— Start of SUPPLIED RECORDS —

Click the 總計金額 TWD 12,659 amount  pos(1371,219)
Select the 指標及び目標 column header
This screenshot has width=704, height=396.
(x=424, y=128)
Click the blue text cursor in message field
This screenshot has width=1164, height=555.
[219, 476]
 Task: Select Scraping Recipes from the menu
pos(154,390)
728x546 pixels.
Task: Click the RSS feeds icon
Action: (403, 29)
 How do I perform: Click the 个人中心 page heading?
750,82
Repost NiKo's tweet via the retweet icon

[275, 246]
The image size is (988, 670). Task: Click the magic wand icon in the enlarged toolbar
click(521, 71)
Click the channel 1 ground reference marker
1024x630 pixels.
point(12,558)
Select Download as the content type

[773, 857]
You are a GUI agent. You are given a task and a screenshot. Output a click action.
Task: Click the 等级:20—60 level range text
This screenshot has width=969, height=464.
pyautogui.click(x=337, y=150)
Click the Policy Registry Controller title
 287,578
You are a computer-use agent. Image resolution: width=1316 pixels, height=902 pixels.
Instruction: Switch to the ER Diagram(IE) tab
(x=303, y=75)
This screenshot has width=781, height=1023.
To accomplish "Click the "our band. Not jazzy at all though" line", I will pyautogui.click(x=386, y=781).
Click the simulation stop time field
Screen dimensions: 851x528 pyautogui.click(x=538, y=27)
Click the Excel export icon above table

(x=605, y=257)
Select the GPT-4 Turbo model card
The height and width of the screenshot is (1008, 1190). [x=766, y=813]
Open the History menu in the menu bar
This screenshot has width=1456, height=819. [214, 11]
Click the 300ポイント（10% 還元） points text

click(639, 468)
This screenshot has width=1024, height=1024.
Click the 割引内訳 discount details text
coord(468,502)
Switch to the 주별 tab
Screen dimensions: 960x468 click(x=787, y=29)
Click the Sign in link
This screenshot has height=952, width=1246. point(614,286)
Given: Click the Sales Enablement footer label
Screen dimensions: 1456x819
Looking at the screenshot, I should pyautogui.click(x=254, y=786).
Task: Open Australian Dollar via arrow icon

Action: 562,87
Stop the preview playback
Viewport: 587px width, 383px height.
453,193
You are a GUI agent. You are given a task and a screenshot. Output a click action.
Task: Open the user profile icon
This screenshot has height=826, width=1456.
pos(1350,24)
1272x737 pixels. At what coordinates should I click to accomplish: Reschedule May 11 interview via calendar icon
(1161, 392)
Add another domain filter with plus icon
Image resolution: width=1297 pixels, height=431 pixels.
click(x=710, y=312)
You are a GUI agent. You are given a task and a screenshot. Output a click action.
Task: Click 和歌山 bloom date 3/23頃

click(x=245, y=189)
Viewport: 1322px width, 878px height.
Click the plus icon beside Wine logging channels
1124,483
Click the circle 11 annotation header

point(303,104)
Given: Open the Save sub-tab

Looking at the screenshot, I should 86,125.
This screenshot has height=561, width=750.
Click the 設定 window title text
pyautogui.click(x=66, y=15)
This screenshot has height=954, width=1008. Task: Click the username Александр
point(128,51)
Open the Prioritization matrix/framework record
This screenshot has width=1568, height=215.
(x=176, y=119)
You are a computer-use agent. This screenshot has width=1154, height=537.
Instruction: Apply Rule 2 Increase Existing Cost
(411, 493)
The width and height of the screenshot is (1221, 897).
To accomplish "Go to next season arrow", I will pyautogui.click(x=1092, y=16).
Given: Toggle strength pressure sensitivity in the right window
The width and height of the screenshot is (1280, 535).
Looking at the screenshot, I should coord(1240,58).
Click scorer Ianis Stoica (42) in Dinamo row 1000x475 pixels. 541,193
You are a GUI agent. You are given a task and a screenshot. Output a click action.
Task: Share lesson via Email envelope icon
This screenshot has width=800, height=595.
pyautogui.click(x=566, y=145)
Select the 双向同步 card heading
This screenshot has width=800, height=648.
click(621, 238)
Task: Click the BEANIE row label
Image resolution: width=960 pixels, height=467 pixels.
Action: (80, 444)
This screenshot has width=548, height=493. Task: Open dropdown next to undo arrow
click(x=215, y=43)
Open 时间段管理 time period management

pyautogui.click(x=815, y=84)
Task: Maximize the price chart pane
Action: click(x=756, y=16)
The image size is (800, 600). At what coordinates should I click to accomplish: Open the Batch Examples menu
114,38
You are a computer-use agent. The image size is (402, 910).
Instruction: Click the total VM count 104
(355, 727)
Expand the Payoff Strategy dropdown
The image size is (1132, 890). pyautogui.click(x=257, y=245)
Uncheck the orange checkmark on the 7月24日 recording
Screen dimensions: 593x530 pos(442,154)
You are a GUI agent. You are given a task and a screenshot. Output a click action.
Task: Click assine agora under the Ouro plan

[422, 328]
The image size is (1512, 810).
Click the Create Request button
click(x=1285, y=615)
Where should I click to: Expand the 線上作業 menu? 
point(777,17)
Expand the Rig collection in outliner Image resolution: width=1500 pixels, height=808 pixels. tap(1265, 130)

— End of SUPPLIED RECORDS —

> **WHAT YOU SHOULD DO**: In the entries, switch every "computer-use agent" to "desktop agent" and leave all other text unchanged.

> **RESPONSE TO THE TASK**:
Click the 總計金額 TWD 12,659 amount  pos(1371,219)
Select the 指標及び目標 column header
This screenshot has width=704, height=396.
(x=424, y=128)
Click the blue text cursor in message field
This screenshot has width=1164, height=555.
[219, 476]
 Task: Select Scraping Recipes from the menu
pos(154,390)
728x546 pixels.
Task: Click the RSS feeds icon
Action: (403, 29)
 How do I perform: Click the 个人中心 page heading?
750,82
Repost NiKo's tweet via the retweet icon

[275, 246]
The image size is (988, 670). Task: Click the magic wand icon in the enlarged toolbar
click(521, 71)
Click the channel 1 ground reference marker
1024x630 pixels.
point(12,558)
Select Download as the content type

[773, 857]
You are a GUI agent. You are given a task and a screenshot. Output a click action.
Task: Click the 等级:20—60 level range text
This screenshot has width=969, height=464.
pyautogui.click(x=337, y=150)
Click the Policy Registry Controller title
 287,578
You are a desktop agent. Image resolution: width=1316 pixels, height=902 pixels.
Instruction: Switch to the ER Diagram(IE) tab
(x=303, y=75)
This screenshot has width=781, height=1023.
To accomplish "Click the "our band. Not jazzy at all though" line", I will pyautogui.click(x=386, y=781).
Click the simulation stop time field
Screen dimensions: 851x528 pyautogui.click(x=538, y=27)
Click the Excel export icon above table

(x=605, y=257)
Select the GPT-4 Turbo model card
The height and width of the screenshot is (1008, 1190). [x=766, y=813]
Open the History menu in the menu bar
This screenshot has width=1456, height=819. [214, 11]
Click the 300ポイント（10% 還元） points text

click(639, 468)
This screenshot has width=1024, height=1024.
Click the 割引内訳 discount details text
coord(468,502)
Switch to the 주별 tab
Screen dimensions: 960x468 click(x=787, y=29)
Click the Sign in link
This screenshot has height=952, width=1246. point(614,286)
Given: Click the Sales Enablement footer label
Screen dimensions: 1456x819
Looking at the screenshot, I should pyautogui.click(x=254, y=786).
Task: Open Australian Dollar via arrow icon

Action: 562,87
Stop the preview playback
Viewport: 587px width, 383px height.
453,193
You are a GUI agent. You are given a task and a screenshot. Output a click action.
Task: Open the user profile icon
This screenshot has height=826, width=1456.
pos(1350,24)
1272x737 pixels. At what coordinates should I click to accomplish: Reschedule May 11 interview via calendar icon
(1161, 392)
Add another domain filter with plus icon
Image resolution: width=1297 pixels, height=431 pixels.
click(x=710, y=312)
You are a GUI agent. You are given a task and a screenshot. Output a click action.
Task: Click 和歌山 bloom date 3/23頃

click(x=245, y=189)
Viewport: 1322px width, 878px height.
Click the plus icon beside Wine logging channels
1124,483
Click the circle 11 annotation header

point(303,104)
Given: Open the Save sub-tab

Looking at the screenshot, I should 86,125.
This screenshot has height=561, width=750.
Click the 設定 window title text
pyautogui.click(x=66, y=15)
This screenshot has height=954, width=1008. Task: Click the username Александр
point(128,51)
Open the Prioritization matrix/framework record
This screenshot has width=1568, height=215.
(x=176, y=119)
You are a desktop agent. This screenshot has width=1154, height=537.
Instruction: Apply Rule 2 Increase Existing Cost
(411, 493)
The width and height of the screenshot is (1221, 897).
To accomplish "Go to next season arrow", I will pyautogui.click(x=1092, y=16).
Given: Toggle strength pressure sensitivity in the right window
The width and height of the screenshot is (1280, 535).
Looking at the screenshot, I should coord(1240,58).
Click scorer Ianis Stoica (42) in Dinamo row 1000x475 pixels. 541,193
You are a GUI agent. You are given a task and a screenshot. Output a click action.
Task: Share lesson via Email envelope icon
This screenshot has width=800, height=595.
pyautogui.click(x=566, y=145)
Select the 双向同步 card heading
This screenshot has width=800, height=648.
click(621, 238)
Task: Click the BEANIE row label
Image resolution: width=960 pixels, height=467 pixels.
Action: (80, 444)
This screenshot has width=548, height=493. Task: Open dropdown next to undo arrow
click(x=215, y=43)
Open 时间段管理 time period management

pyautogui.click(x=815, y=84)
Task: Maximize the price chart pane
Action: click(x=756, y=16)
The image size is (800, 600). At what coordinates should I click to accomplish: Open the Batch Examples menu
114,38
You are a desktop agent. The image size is (402, 910).
Instruction: Click the total VM count 104
(355, 727)
Expand the Payoff Strategy dropdown
The image size is (1132, 890). pyautogui.click(x=257, y=245)
Uncheck the orange checkmark on the 7月24日 recording
Screen dimensions: 593x530 pos(442,154)
You are a GUI agent. You are given a task and a screenshot. Output a click action.
Task: Click assine agora under the Ouro plan

[422, 328]
The image size is (1512, 810).
Click the Create Request button
click(x=1285, y=615)
Where should I click to: Expand the 線上作業 menu? 
point(777,17)
Expand the Rig collection in outliner Image resolution: width=1500 pixels, height=808 pixels. tap(1265, 130)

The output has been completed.